55

1.6K 154 21
                                    

Airus menatap adik perempuan satu-satunya lekat, perempuan itu tampak lesu dan tidak ada keceriaan yang biasa terpancar darinya. Jollene duduk bersandar di kursi ayunan diteras belakang, ia menikmati suasana senja.

Airus tergelitik untuk mendekati adik kesayangannya itu, ia berjalan seperti biasa dan tidak mengendap-ngedap, suara langkah kakinya juga terdengar. Jollene tidak menyadari kehadiran sang kakak—perempuan itu terlalu larut dengan dunianya sendiri.

"Aduh!" Jollene terkejut akibat cubitan yang ia dapatkan di pipi tembemnya.

Si pelaku terkekeh, ia sudah duduk tepat disebelah Jollene. Ia mendapatkan tatapan nyalang dari adik tersayangnya. "Kamu memikirkan apa sih? Aku datang dan duduk disini kamu tidak merasakannya, apalagi melihat?" Airus menyandarkan punggungnya, ia menikmafi hembusan angin sore.

Jollene menghela nafas panjang. "Tidak ada, kak." Jawabnya membuat Airus berdecak kesal karena kebohongan Jollene.

"Jangan mengelak, aku tahu kamu dari kecil. Jadi, percuma kamu menyembunyikannya padaku." Sergahnya membuat Jollene mencebikkan bibirnya. "Pasti soal hati dan tak jauh masalahnya terkait dengan pria itu. Siapa namanya, hmm?" Airus mengingat-ingat pria bermata hazel dan memiliki tubuh kelewat tinggi seperti tiang listrik.
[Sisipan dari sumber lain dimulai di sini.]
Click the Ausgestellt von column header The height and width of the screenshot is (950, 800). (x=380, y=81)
"Jangan mulai, kak." Ketus Jollene, ia malas pada Airus mulai membahas ranah sensitifnya.

"Arche!" Seru Airus teringat.

Tatapan tajam kembali terlempar. "Sudahlah, kak. Jangan membahasnya."

"Kenapa kamu tidak mencoba untuk mengejarnya kembali?" Cetus Airus membuat Jollene kaget.
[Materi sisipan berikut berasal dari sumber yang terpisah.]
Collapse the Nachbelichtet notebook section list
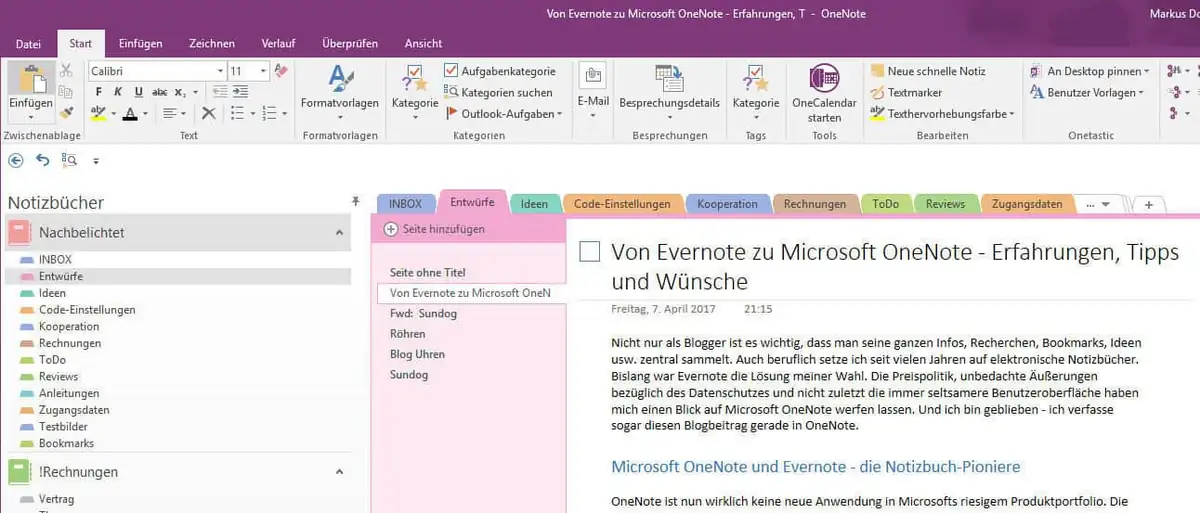Image resolution: width=1200 pixels, height=513 pixels. coord(339,232)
"Aku perempuan, kak." Jollene kembali kesal. "Sedikit gengsi dong."

"Gengsi tapi kerjaannya galau terus." Airus tersenyum miring.

"Lalu, aku harus apa, kak?" Tanya Jollene kesal.

"Cari kelemahannya dan gunakan itu sebagai senjatamu menarik pria itu." Ujar Airus.

Jollene terdiam, ia berpikir hal apa yang menjadi kelemahan Arche. Sejauh ia dekat dengan pria itu, tidak nampak kelemahan apapun yang ditunjukkan olehnya. Airus menatap lekat ekspresi Jollene yang berpikir keras.

"Pria itu kelemahannya yang paling fatal ialah soal wanita. Itu mutlak nomor satu. Lalu untuk selanjutnya, kelemahannya bisa berhubungan dengan barang kenangan atau peninggalan seseorang yang penting." Papar Airus membuat Jollene melebarkan kedua matanya.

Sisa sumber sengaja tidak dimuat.